Very similar to EduRSS in concept and design is the student version of the same idea, generally known as the Personal learning Environment. The PLE differs from EduRSS in that it depends explicitly on external services (such as Flickr, del.iciop.us, Blogger and the like) for data retrieval and storage. The 'node in the network', with the PLE, is actually virtual, distributed over a number of websites, and also very portable (ideally, it could be implemented on a memory stick). I am working on the concept of the PLE both by myself and with external organizations.

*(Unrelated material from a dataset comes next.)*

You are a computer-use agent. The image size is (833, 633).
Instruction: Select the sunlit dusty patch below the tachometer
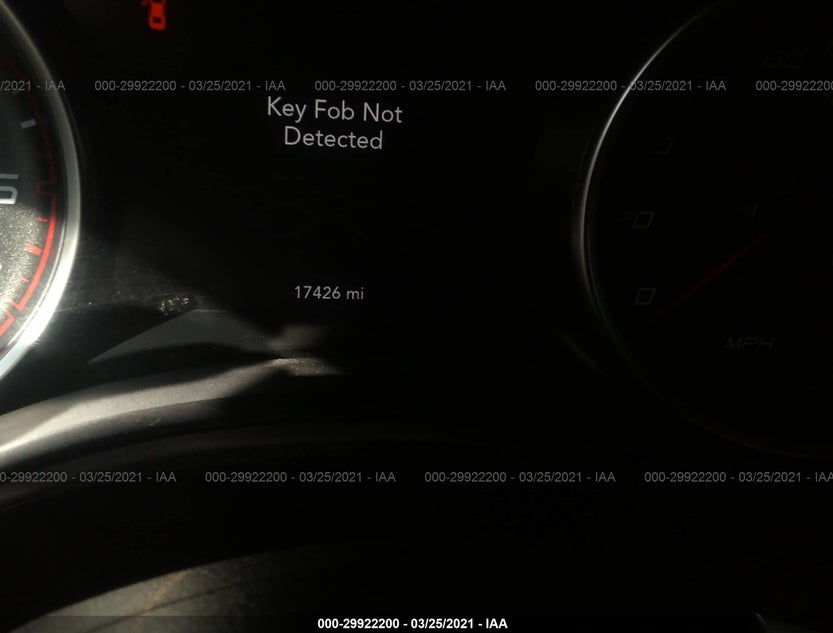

Again, the idea behind these applications is to bring some of the threads of this whole discussion into convergence - distributed metadata, content syndication, distributed rights, identity, data, autonomy and diversity of perspective and view, multiple simultaneous connections creating 'layers' of interconnected individuals, and the rest.
The purpose of the Learning Networks project, over and above the theorizing, is to build (or help build) the sorts of tools that, when used by largish numbers of people, result in a self organizing network.
The idea is that, when a person needs to retrieve a certain resource (which he or she may or may not know exists) that the network will reorganize itself so that this resource is the most prominent resource. Such a network would never need to be searched - it would flex and bend and reshape itself minute by minute according to where you are, who you're with, what you're doing, and would always have certain resources 'top of mind' would could be displayed in any environment or work area. Imagine, for example, a word processor that, as you type your paper, suggests the references you might want to read and use at that point. And does it well and without prejudice (or commercial motivation). Imagine a network that, as you create your resource, can tell you exactly what that resource is worth, right now, if you were to offer it for sale on the open market.
That's what I'm working on. In a nutshell.